--- TEILE DER ÜBUNG ---
(1) Auf welche beiden Science-Fiction-Autoren verweist laut dem Quellenauszug der Name des Protagonisten?
(2) Erkläre anhand des Quellenauszugs, warum man bei einer Neuübersetzung von „Triple A“ für „Dead Space 3“ ein A für „Atmosphäre“ stehen lassen müsste.

Spiel, Kultur, Pop im Assoziationsblaster.

17. 2. 2013 - 08:30

Angst, Action, Atmosphäre

"Dead Space 3" führt seine Spieler im Kampf gegen Weltraumzombies durch ein Best-of des SF-Splatter-Horrors.

Dead Space 3 Cover

Visceral/EA

Dunkle Maschinenräume, Boden und Wände bedeckt von Blut und Rost, trügerisch leere Raumschiffflure in flackernder Beleuchtung; das Zischen und Dröhnen von unsichtbaren Antrieben und riesigen Reaktoren irgendwo unter oder über uns, untermalt vom gleichförmigen Klang unserer schweren Schritte - würde man das Schlagwort "Triple A" in Hinblick auf "Dead Space 3" neu übersetzen, müsste man neidlos ein A für "Atmosphäre" stehen lassen.

Auch in Teil 3 der Weltraum-Horror-Serie bedient sich Visceral Games ausgiebig und effizient am Repertoire jener Subnische, die das oft sterile Science-Fiction-Genre mit dem blutigen Effektrepertoire des Horrors verbindet. Von der "Alien"-Reihe über John Carpenters "Ding aus einer anderen Welt" bis hin zu "Event Horizon" und vielen anderen reicht der filmische Referenzrahmen, und zumindest Teil 1 der "Dead Space"-Trilogie war ein definitiver Meilenstein in der Übertragung dieser Angstzustände ins Videospiel.

Als Ingenieur Isaac Clarke - schon der Name des Protagonisten verweist auf die SF-Urgesteine Isaac Asimov und Arthur C. Clarke - traten wir 2008 das erste Mal fast auf uns allein gestellt auf dem im Weltraum dahintreibenden Wrack des Raumschiffs USG Ishimura dem grotesken Horror der Nekromorphs entgegen, funktionierten Werkzeuge wie Schneidbrenner zu provisorischen Waffen um und genossen das schaurig-schöne Gefühl des Schreckens.

(Einträge aus einem Datensatz)
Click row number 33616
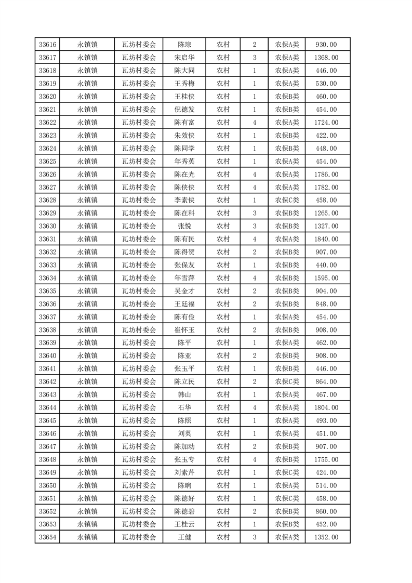pyautogui.click(x=47, y=45)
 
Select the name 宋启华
pyautogui.click(x=184, y=58)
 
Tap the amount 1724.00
pyautogui.click(x=326, y=123)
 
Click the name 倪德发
pyautogui.click(x=184, y=110)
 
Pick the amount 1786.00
pyautogui.click(x=326, y=175)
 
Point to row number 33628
pyautogui.click(x=47, y=201)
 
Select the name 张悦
pyautogui.click(x=184, y=227)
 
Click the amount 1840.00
pyautogui.click(x=326, y=240)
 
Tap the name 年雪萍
pyautogui.click(x=184, y=279)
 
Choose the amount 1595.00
pyautogui.click(x=326, y=279)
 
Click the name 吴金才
pyautogui.click(x=184, y=292)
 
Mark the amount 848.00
pyautogui.click(x=326, y=304)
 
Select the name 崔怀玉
pyautogui.click(x=184, y=330)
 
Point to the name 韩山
pyautogui.click(x=184, y=395)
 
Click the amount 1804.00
pyautogui.click(x=326, y=408)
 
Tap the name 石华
pyautogui.click(x=184, y=408)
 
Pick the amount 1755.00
pyautogui.click(x=326, y=460)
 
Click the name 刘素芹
pyautogui.click(x=184, y=473)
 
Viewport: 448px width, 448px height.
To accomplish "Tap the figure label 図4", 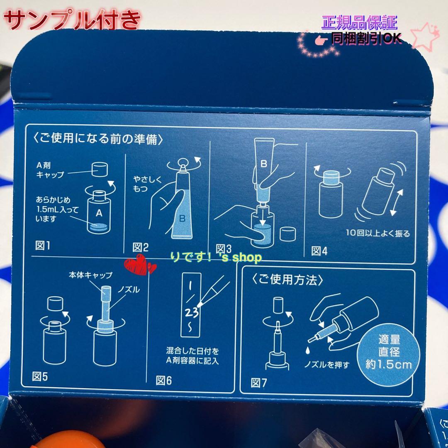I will tap(319, 251).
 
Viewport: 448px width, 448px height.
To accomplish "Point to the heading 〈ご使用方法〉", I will tap(287, 280).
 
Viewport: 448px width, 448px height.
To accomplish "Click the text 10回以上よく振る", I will tap(378, 234).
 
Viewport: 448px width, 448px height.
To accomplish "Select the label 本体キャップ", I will tap(90, 275).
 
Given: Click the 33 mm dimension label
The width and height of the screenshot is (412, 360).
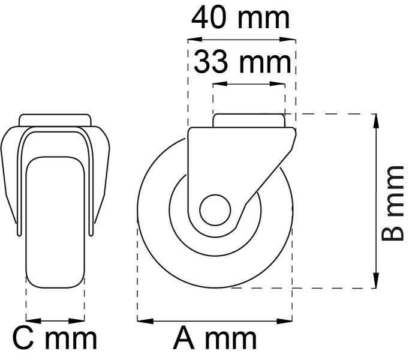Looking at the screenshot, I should tap(243, 62).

--- LÖSUNGEN DER AUFGABEN ---
(1) Auf Isaac Asimov und Arthur C. Clarke.

(2) Das Spiel erzeugt eine dichte Atmosphäre: dunkle Maschinenräume, Böden und Wände voller Blut und Rost und trügerisch leere Raumschiffflure in flackernder Beleuchtung. Dazu kommen das Zischen und Dröhnen unsichtbarer Antriebe und Reaktoren, untermalt vom gleichförmigen Klang schwerer Schritte.